* [WORK ITEM] Say, as a bare number, how many lines of the listing contain "computer".
---
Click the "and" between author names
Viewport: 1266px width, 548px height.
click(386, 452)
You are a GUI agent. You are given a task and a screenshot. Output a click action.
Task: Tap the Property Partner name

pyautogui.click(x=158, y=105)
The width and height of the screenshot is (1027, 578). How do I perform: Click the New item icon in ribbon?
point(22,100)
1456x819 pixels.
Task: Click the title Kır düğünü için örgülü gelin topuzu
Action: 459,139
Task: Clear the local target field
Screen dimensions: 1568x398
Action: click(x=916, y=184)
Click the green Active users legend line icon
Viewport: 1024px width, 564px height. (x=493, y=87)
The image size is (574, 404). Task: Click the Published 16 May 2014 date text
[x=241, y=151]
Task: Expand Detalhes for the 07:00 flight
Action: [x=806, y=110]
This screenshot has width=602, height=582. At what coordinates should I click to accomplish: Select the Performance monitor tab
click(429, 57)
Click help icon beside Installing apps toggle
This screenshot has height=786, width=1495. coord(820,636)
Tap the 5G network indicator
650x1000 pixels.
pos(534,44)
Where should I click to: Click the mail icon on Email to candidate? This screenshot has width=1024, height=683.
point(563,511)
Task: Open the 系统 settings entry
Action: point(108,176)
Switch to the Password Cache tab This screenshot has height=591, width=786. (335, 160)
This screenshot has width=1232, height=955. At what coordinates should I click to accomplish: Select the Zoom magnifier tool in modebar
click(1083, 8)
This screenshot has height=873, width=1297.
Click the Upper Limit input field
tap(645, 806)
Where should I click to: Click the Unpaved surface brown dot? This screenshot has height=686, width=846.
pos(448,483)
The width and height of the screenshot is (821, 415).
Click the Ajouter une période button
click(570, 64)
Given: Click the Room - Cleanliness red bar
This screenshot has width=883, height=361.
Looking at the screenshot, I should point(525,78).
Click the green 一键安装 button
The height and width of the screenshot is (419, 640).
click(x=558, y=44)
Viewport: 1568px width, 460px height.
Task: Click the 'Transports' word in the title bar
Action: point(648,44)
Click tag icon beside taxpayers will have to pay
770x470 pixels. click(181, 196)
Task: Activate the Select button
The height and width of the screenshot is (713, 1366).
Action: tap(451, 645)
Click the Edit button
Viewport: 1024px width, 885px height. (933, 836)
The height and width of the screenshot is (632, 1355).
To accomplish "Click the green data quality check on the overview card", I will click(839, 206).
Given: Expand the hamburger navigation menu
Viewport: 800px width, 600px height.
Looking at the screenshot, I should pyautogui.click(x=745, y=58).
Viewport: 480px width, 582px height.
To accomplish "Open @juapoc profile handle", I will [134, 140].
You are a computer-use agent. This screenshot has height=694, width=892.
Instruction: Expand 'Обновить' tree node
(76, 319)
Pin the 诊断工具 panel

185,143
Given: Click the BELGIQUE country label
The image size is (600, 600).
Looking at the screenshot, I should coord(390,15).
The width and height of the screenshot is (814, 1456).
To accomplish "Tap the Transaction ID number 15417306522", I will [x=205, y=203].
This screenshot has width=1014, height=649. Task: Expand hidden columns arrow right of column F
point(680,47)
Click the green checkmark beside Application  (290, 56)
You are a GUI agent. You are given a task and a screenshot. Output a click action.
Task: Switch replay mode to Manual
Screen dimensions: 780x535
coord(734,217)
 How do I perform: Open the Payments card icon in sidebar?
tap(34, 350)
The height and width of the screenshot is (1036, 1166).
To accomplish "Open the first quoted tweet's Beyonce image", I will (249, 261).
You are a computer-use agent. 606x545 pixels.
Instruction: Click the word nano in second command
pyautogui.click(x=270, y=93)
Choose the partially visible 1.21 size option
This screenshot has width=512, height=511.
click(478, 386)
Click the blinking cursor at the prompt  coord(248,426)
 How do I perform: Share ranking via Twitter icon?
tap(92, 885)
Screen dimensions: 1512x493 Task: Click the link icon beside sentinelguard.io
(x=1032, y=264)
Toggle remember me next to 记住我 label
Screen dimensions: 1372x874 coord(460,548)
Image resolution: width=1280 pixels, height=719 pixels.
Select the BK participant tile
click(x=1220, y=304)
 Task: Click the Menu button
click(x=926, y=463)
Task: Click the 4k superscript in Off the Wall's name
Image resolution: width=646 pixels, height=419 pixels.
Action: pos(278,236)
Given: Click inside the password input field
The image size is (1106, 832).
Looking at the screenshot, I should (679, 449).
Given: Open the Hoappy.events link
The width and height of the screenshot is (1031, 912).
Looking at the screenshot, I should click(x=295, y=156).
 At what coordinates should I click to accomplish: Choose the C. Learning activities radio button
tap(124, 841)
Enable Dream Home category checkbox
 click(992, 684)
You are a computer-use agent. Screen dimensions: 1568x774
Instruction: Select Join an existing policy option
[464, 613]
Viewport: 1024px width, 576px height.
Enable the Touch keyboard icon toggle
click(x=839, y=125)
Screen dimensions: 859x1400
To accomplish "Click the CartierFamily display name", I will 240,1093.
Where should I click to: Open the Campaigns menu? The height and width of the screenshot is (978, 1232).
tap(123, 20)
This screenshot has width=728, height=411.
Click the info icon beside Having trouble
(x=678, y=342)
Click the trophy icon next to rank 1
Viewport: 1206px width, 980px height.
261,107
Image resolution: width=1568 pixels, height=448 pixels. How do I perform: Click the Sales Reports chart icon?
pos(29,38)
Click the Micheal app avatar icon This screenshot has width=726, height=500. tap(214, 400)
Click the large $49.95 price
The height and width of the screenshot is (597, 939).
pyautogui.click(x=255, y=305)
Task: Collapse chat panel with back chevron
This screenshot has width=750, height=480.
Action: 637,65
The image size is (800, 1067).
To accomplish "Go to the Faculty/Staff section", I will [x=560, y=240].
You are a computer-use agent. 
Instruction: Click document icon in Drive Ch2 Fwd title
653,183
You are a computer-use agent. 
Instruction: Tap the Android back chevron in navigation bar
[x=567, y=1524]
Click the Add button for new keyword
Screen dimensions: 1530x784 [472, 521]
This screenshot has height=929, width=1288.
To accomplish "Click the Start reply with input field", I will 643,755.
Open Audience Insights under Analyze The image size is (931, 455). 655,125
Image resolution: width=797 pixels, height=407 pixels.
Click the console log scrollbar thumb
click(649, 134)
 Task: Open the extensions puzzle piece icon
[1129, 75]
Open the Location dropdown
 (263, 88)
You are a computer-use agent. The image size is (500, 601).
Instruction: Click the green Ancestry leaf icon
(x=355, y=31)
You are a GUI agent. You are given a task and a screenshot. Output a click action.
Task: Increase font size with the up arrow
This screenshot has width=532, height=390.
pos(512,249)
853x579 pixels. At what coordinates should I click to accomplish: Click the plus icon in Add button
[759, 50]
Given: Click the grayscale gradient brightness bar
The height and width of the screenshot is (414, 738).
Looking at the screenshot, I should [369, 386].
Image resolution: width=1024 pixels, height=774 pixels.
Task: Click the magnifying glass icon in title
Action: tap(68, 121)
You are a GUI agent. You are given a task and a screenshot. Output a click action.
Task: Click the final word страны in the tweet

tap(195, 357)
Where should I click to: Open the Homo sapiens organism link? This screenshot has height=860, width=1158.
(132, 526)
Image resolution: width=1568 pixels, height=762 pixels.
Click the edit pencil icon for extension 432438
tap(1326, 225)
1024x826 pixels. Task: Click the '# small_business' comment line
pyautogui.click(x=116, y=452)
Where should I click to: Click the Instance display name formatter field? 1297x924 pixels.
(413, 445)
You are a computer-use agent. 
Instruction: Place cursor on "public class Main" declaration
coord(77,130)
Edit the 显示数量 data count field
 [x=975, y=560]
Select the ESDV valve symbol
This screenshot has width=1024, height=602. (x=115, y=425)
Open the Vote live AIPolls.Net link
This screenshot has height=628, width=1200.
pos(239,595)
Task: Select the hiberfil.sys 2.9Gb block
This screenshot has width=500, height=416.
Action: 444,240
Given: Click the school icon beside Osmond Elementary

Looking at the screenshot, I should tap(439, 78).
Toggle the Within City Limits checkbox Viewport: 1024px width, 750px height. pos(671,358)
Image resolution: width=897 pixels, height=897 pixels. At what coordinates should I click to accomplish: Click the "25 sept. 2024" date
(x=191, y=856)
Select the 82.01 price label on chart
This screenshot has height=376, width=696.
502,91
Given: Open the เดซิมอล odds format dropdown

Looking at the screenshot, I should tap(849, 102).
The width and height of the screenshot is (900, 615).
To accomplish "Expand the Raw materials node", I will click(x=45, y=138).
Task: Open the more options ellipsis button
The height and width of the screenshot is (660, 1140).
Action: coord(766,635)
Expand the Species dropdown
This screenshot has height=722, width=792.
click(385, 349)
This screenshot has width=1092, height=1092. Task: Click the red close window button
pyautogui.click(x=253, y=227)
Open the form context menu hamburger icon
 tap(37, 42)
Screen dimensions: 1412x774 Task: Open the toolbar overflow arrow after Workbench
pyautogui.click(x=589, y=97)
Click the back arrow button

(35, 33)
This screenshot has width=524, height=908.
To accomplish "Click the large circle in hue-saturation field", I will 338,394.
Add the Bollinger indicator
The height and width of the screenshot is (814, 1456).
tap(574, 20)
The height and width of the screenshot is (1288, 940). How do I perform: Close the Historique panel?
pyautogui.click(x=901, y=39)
---
* [EXERCISE ANSWER] 7